Lucas masih tertawa tapi ia mengangguk ikut menyetujui perkataan William barusan.
"Putri Arielle memang sangat baik. Malam purnama itu ia bahkan mengajakku makan bersama dan menyuruhku menunggu di dalam karena khawatir aku kedinginan."
"Benarkah?"
"Dan banyak pelayan di istana Whitethorn yang menyukai Tuan Putri karena kebaikan hatinya. Chef Michael bahkan kini selalu memuji Tuan Putri untuk minta diajarkan resep baru."
"Kepala dapur? Sejak kapan pria congkak itu mau seseorang mengajarinya?"
"Sejak dua hari yang lalu saat Putri Arielle mulai menyiapkan sarapan untuk Yang Mulia Raja."
William benar-benar terpukau mendengar cerita Lucas tentang gadis itu.
"Seorang putri datang ke dapur?" tanyanya masih tak percaya.
Lucas mengangguk. Mereka terus berjalan bersama sambil berbincang tentang Putri Arielle dan Raja Ronan, tetapi karena tujuan mereka berbeda kedua pria itu lalu melambaikan tangannya berbelok ke arah lain. William berjalan menyusuri lorong, masih mengagumi Putri Arielle. Ia menatap surat di tangannya.
"Aku rasa aku tahu apa yang menjadi daya tarik Putri Arielle sehingga membuat pria itu sering kali meninggalkan tugas kerajaannya."
William pun tiba di ruang kerja Ronan. Tanpa mengetuk ia membuka pintu itu dengan santai. Ronan masih saja mengenakan topengnya. William menyapa pria itu.
"Dari mana saja? Mengapa mengantar hewan-hewan itu membutuhkan waktu yang sangat lama?"
"Tenanglah, Yang Mulia. Aku bukan Putri Arielle jadi jangan merindukanku," goda William membuat Ronan menggerutu. Entah apa yang dikatakan sang raja tetapi William tak ambil pusing.
Ia mengulurkan surat dari Putri Arielle.
"Apa ini?" tanya Ronan curiga. Pasalnya surat itu begitu sederhana. Tak ada amplop atau tanda kerajaan layaknya surat formal yang selalu William berikan padanya.
"Aku tahu Anda sangat lelah hari ini. Jadi kubawakan sebuah ramuan untuk mengembalikan stamina Anda."
Ronan menatap William penuh curiga. Pria itu tampak terlalu ceria untuk seseorang yang tadi menggerutu akibat ditugaskan menangkap kelinci hingga kedinginan.
Setelah surat dipegang oleh Ronan, William pun izin mengundurkan diri meninggalkan ruangan.
Sang raja membuka surat tersebut dan mengerutkan keningnya. Ia merasa tak mengenali tulisan tangan tersebut. Goresan tintanya terlihat cukup canggung layaknya orang yang baru lancar menulis tetapi terlalu ragu untuk mencoret di atas kertas.

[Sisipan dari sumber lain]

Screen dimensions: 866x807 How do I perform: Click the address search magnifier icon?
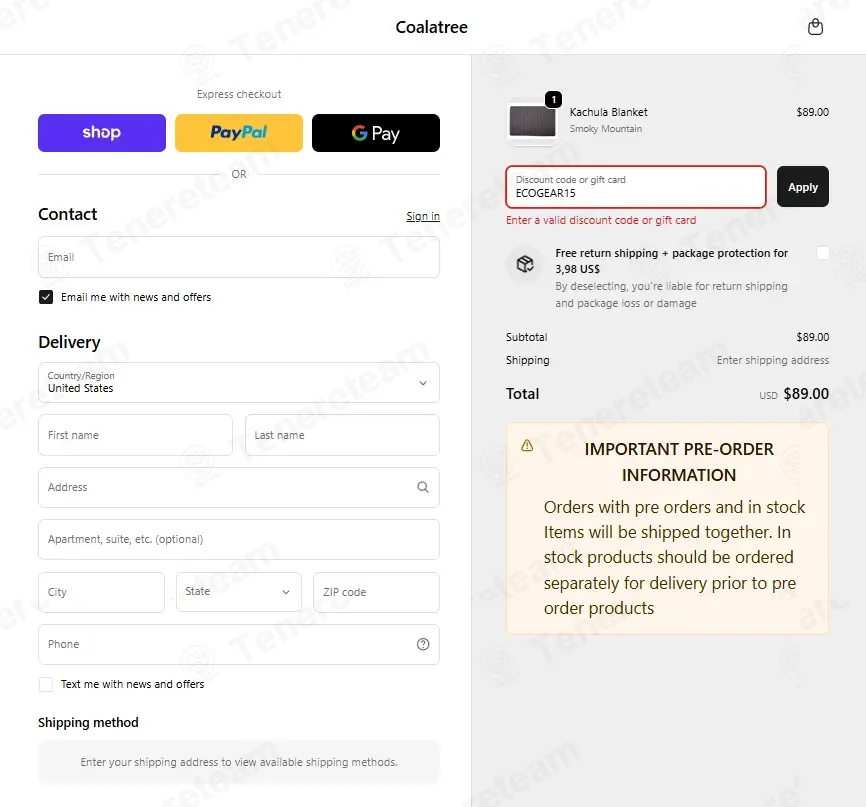point(423,487)
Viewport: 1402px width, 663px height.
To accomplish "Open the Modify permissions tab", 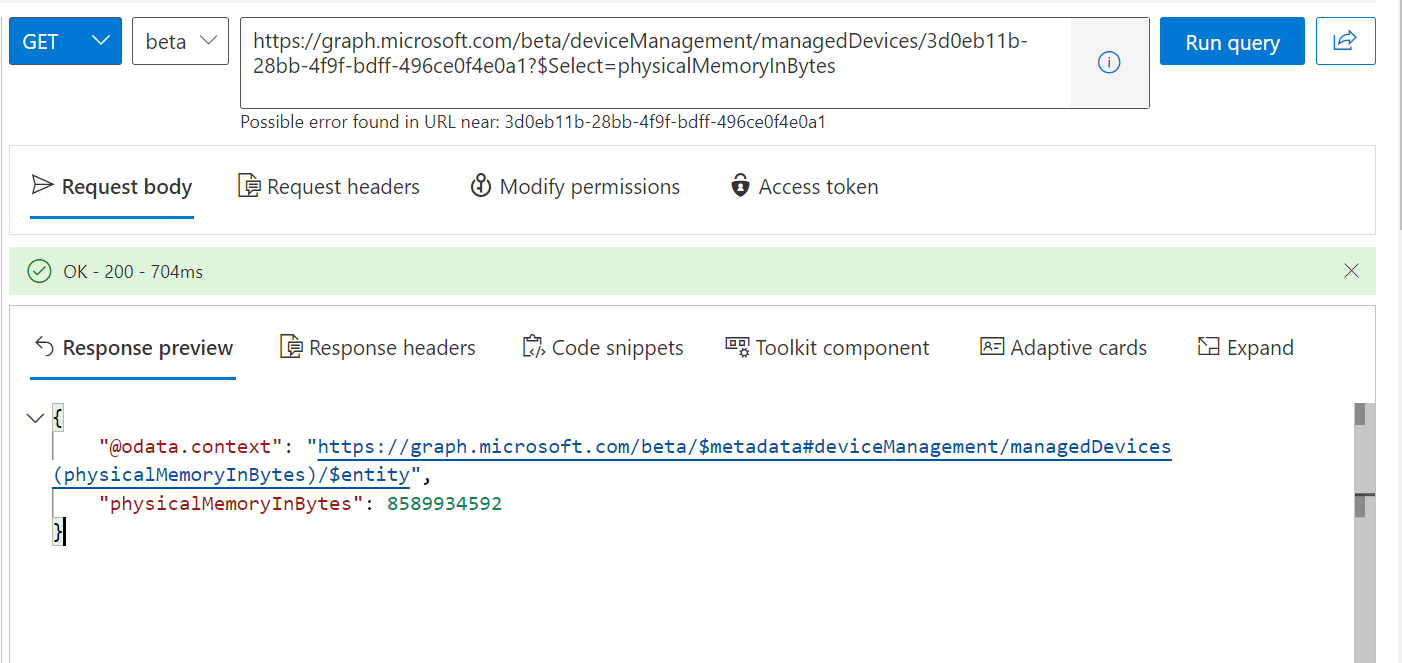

Tak butuh waktu lama bagi Ronan untuk mengetahui siapa pengirim surat tersebut. Senyumnya segera melengkung lebar. Pria itu melepaskan topengnya dan mendesah panjang.
Ronan mengusap wajahnya yang terlalu berseri. Ia menggeleng tak percaya bahwa mendapatkan ucapan terima kasih akan terasa semembahagiakan ini. Ronan mengistirahatkan dagunya pada salah satu telapak tangan dan terus memandangi tulisan tangan tersebut.
Ia terkekeh geli melihat gambar hati juga juga bunga yang begitu menggemaskan di atas kertas itu. Ronan sudah tak mampu berkonsentrasi bekerja lagi.
Terima kasih atas kebaikan hati Anda, Yang Mulia…
Pria itu merentangkan kedua tangannya merasa kembali semangat untuk menyelesaikan sisa pekerjaannya yang menumpuk di hari itu.
Oh iya, ia kan memberikan perintah kepada William untuk membuatkannya sebuah pigura kecil untuk menyimpan surat itu di kamarnya nanti.